We know if we want to lose weight we need to eat less and exercise more, and we know that in order to grow wealth we must spend less and save more. So why do we give in and buy the chocolate bar at the counter when we purchase our groceries, or whip out our credit card for the latest smart TV, or purchase a car with massive monthly repayments, derailing our financial plan?

This is because we all suffer from something called “present bias”. This means we place more value on the present than the future, so our present happiness or gratification is more important psychologically than future happiness.

But what we do know, is that the further away we are from an actual event, the better we are at making the “healthier” decision. Psychologists conducted an experiment to prove this by telling a group of people that they were going to have a meeting in a week’s time and could select a healthy snack such as a banana or an unhealthy snack such as a chocolate.
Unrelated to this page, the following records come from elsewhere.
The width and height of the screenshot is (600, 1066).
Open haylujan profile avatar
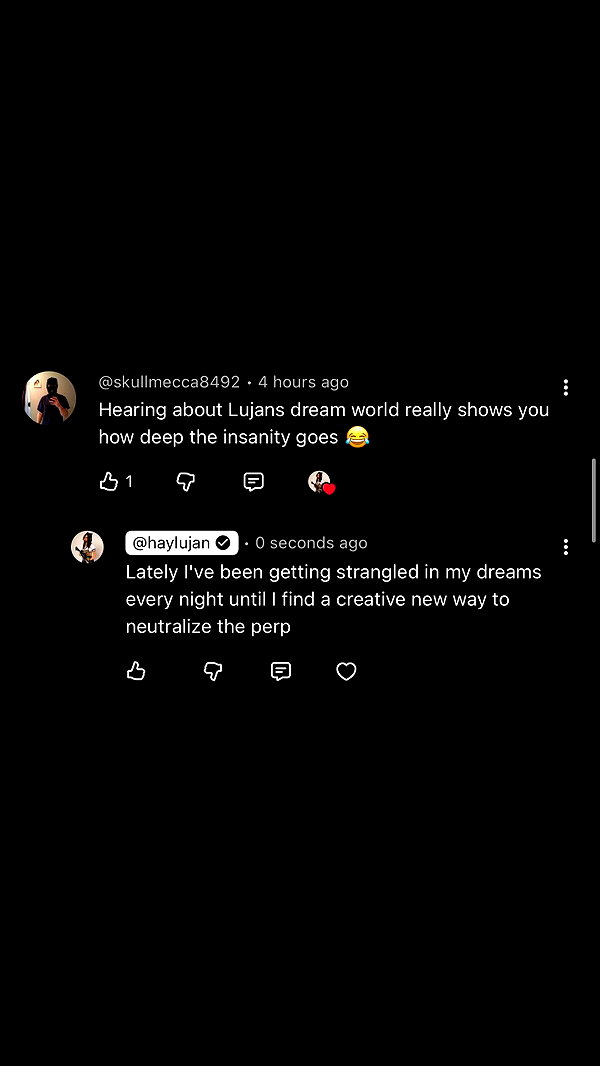pos(88,547)
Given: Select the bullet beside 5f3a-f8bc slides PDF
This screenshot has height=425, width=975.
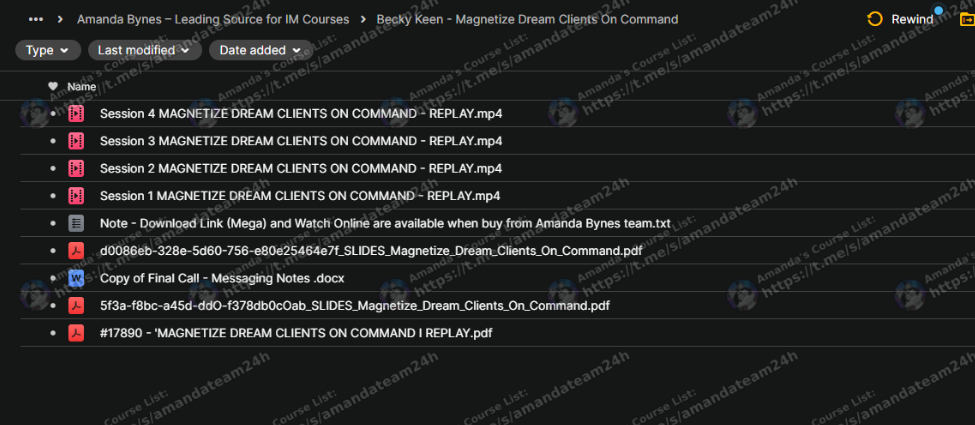Looking at the screenshot, I should 53,306.
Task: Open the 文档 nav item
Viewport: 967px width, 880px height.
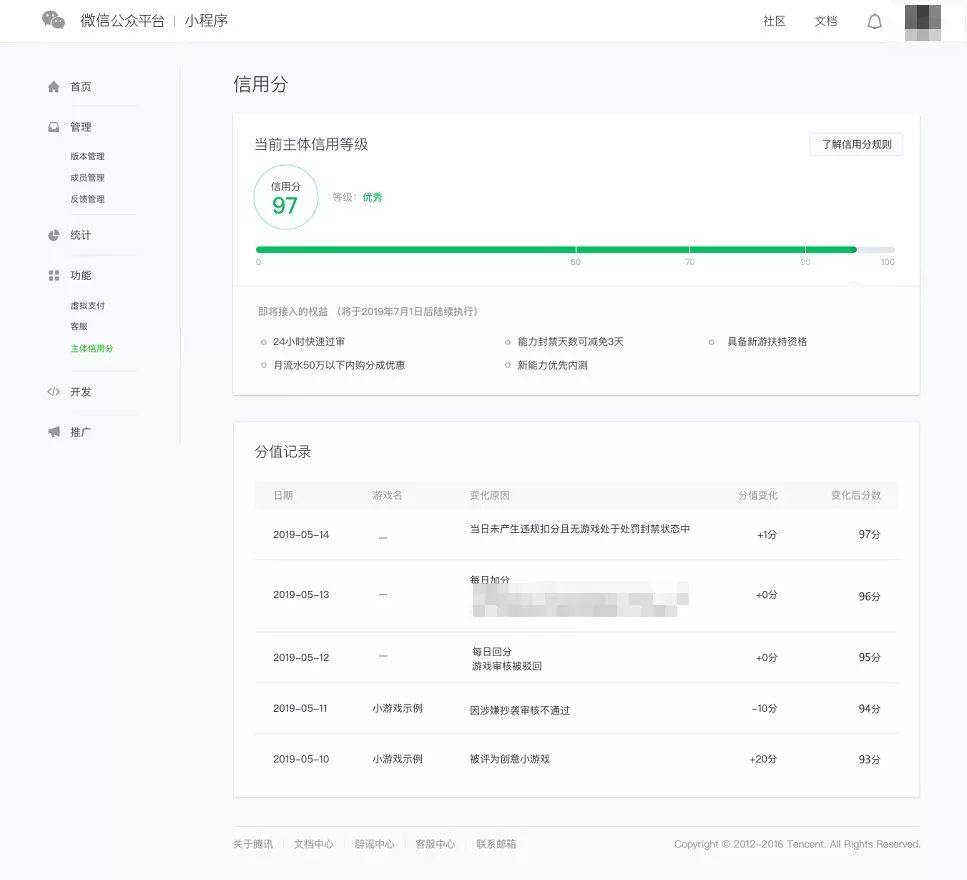Action: [x=826, y=21]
Nearly three-quarters of the group asked for the healthy option. On the day of the meeting, however, they were told that there were enough bananas and chocolates, so they could choose either. Almost everyone took the chocolate.
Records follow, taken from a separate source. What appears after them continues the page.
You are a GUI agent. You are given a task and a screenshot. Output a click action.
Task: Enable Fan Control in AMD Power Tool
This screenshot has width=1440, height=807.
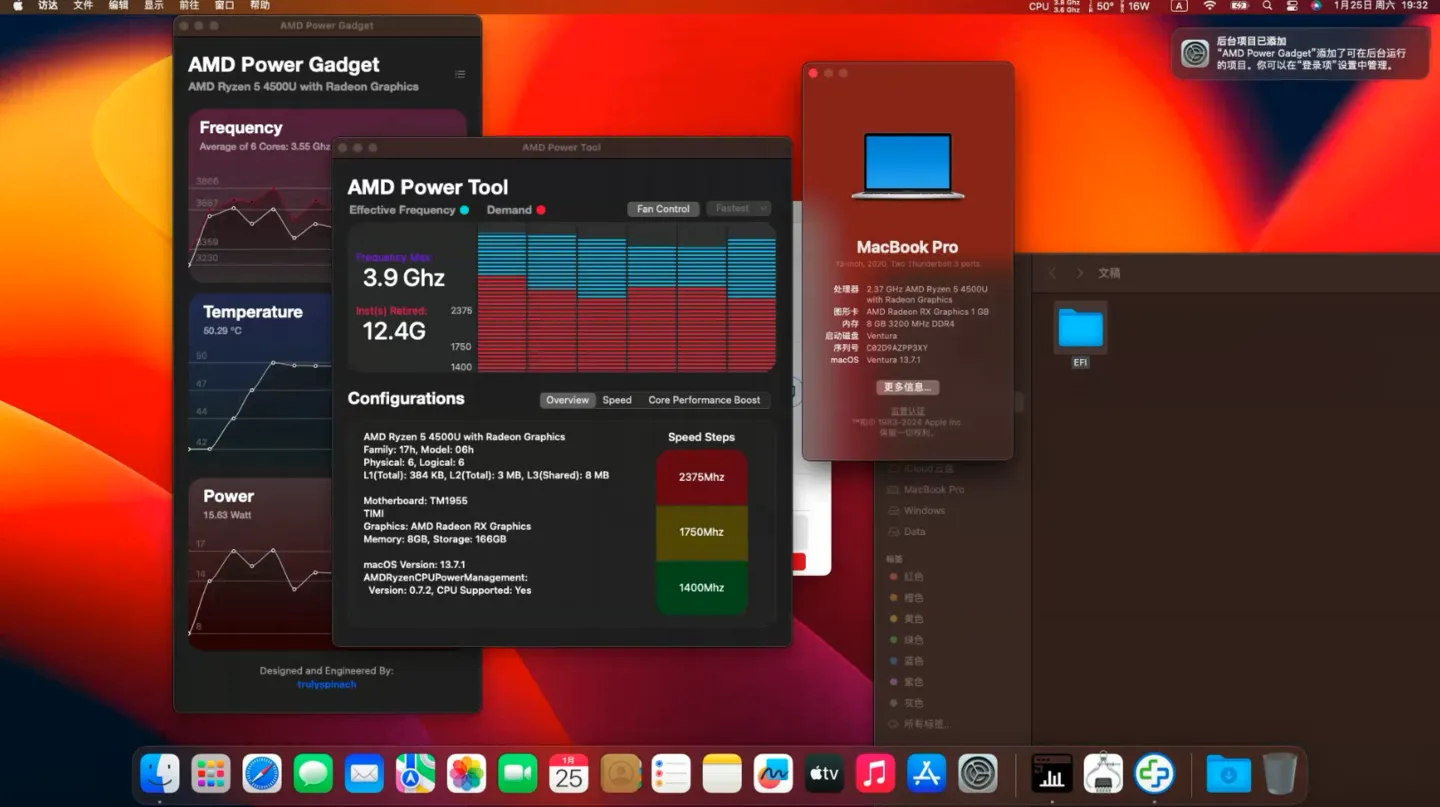(x=662, y=208)
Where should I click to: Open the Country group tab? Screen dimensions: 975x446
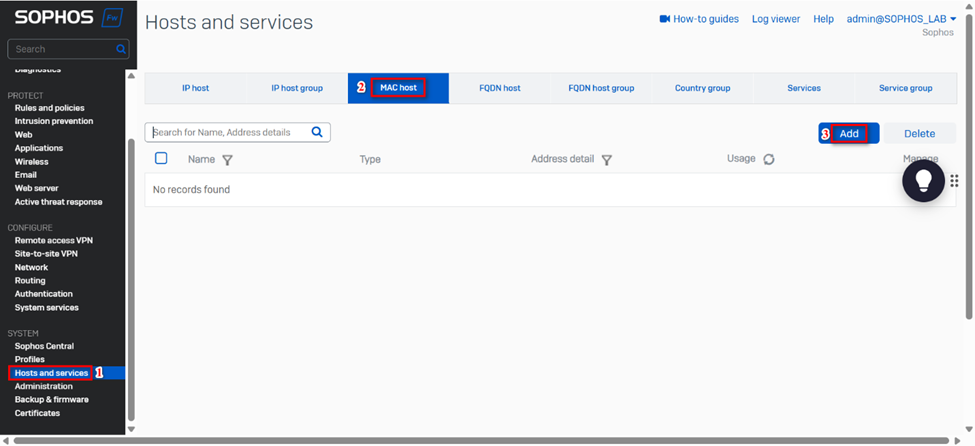click(702, 88)
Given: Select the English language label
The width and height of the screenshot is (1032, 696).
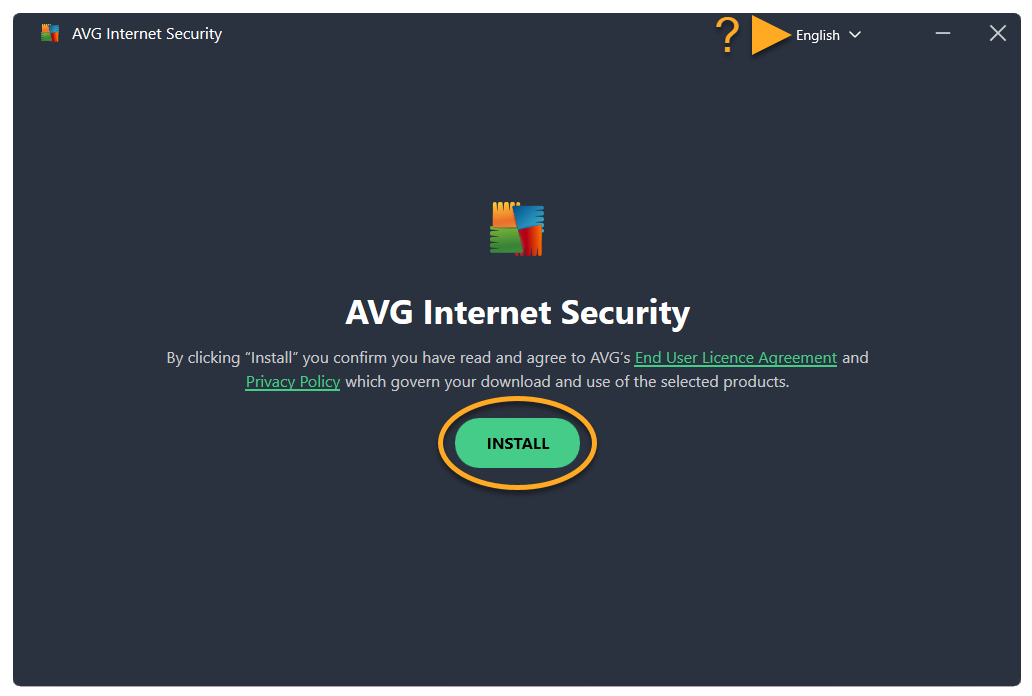Looking at the screenshot, I should (x=817, y=35).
But what if you couldn’t change your mind on the day? What if you could set your healthy intentions upfront and have them enforced, protecting us from “present bias”? What if we could make our well-intended New Year’s Resolutions last past February?
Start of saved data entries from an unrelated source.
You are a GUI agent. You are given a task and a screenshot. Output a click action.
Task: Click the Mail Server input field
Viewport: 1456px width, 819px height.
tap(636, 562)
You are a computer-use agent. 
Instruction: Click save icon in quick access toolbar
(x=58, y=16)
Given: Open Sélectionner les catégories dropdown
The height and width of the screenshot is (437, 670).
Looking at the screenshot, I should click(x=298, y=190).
What we need to do is to commit to something in the future when our resolve is high and make sure we cannot change that decision too easily once present bias kicks in. While you are still in a positive frame of mind, do the following:

  • Cut up your store cards – the hassle factor of applying for another one will make you think twice.
  • If you want to have paid off a loanby the end of the year, calculate how much you need to pay in each month and set up a stop order which goes off the day your salary hits your account – you cannot spend money you don’t have.
  • Put a file together with all your FICA documents (copy of ID, utility bill, bank statement) so that the paperwork is handy when you want to open a savings account.
  • Put a stop order or debit order on your account that immediately goes into savings, before you spend it.
  • Ask your HR department to increase your pension contribution by an additional 2 precentage points with your next salary increase. In other words, if you currently contribute 10% of your salary to your retirement fund, increase that to 12%. You will still have extra money from the salary increase but a portion of the increase is boosting your retirement savings.
  • Include an automatic annual 10% escalation on any savings plan.
  • If you go “window” shopping make sure you leave your cards at home – most of us are not able to resist the temptation to buy.

This article first appeared in City Press.